My New York Times Personal Narrative Contest Entry
- Kate Tully
- Jan 7, 2022
- 2 min read
Hello Everyone! Oh my, how I've missed y'all. It's been too long!
This week, I wanted to share my entry for the NYT Personal Narrative contest this year. It's one of my favorite pieces I've written so I hope you enjoy it!:
Post-It Note
My therapist made me write a motivational note on a Post-It. She instructed me to find a message that would remind me to be happy, even when I don’t want to be. I’ve never felt more cliche in my entire life.
My resentment of therapy started at age 8. My first therapist constantly told me my feelings were invalid; “you’re just going through hormonal changes, you’ll be fine.” She was wrong, and I ended therapy. Quarantine brought back the suicidal and “negative thoughts and actions”, as my mom calls it. So back to therapy I went.
My stubbornness caused problems early on. I’ve never been a fan of people telling me how to feel, nor how to make me feel differently. I like doing things by myself, and only by myself. Help was never needed.
At first, my doctor tried to pry me open like a wooden trunk and pick out the Xs and Os of my brain. It didn’t work. “I’m not stupid,” I told myself, “this is pointless.” But after May 21st, I changed my mind.
May 21st was the scariest day of my life. May 21st was the day I found the quote for my Post-It. “God let you live another day. Make the most out of it.”
The church always taught me to have hope, and hope was impossible for me to feel anymore. I was done believing in something I could not see. I was overwhelmed with feelings of disappointment and sorrow. I did not want to believe, because if I did, I was giving my heart and soul to something, and I was not capable of doing that.
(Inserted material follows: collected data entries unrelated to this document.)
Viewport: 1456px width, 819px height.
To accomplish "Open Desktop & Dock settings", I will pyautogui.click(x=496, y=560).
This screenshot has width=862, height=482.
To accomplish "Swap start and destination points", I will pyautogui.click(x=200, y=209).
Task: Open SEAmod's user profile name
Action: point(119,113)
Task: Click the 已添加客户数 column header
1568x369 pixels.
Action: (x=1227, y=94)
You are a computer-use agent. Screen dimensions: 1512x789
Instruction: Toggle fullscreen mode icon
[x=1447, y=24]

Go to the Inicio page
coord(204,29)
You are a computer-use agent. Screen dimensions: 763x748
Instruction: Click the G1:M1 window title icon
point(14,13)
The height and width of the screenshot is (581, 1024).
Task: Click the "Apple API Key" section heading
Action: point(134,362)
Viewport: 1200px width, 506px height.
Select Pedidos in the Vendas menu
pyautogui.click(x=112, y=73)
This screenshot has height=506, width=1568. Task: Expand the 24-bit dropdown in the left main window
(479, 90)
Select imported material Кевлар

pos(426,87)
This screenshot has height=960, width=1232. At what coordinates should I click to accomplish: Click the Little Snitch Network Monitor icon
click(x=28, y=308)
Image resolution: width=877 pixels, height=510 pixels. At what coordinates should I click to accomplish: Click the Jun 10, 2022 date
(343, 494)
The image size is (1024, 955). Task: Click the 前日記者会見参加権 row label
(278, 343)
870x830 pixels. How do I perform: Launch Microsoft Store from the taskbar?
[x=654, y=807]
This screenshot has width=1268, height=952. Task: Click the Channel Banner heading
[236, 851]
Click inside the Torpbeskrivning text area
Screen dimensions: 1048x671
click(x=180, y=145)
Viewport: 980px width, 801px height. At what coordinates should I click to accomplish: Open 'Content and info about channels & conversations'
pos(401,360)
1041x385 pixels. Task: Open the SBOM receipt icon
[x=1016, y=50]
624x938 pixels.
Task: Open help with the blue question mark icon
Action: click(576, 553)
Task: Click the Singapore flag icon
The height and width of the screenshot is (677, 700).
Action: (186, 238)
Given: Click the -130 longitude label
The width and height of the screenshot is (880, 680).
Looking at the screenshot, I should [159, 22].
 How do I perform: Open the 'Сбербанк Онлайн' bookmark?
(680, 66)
But after that night, I went to church. I wrote my post-it note in the pew I always sat in, on a hymnal I always sang from.
As I sat there alone, staring at the wooden altar and gold-plated wall, I remembered why I believe in God. How my sister and I always bonded over our belief in something greater than ourselves. How my life, my beliefs, my family, my morals, all grew in this very pew.
“God let you live another day. Make the most out of it,” is something my grandmother always tells me. On the morning of May 22nd, I couldn’t stop hearing her voice. I couldn’t stop thinking about God. How this was supposed to happen; how this was a lesson. A gift to me, from him.
I wrote my Post-It that night. I stuck it on my bathroom mirror. And it has not fallen off since.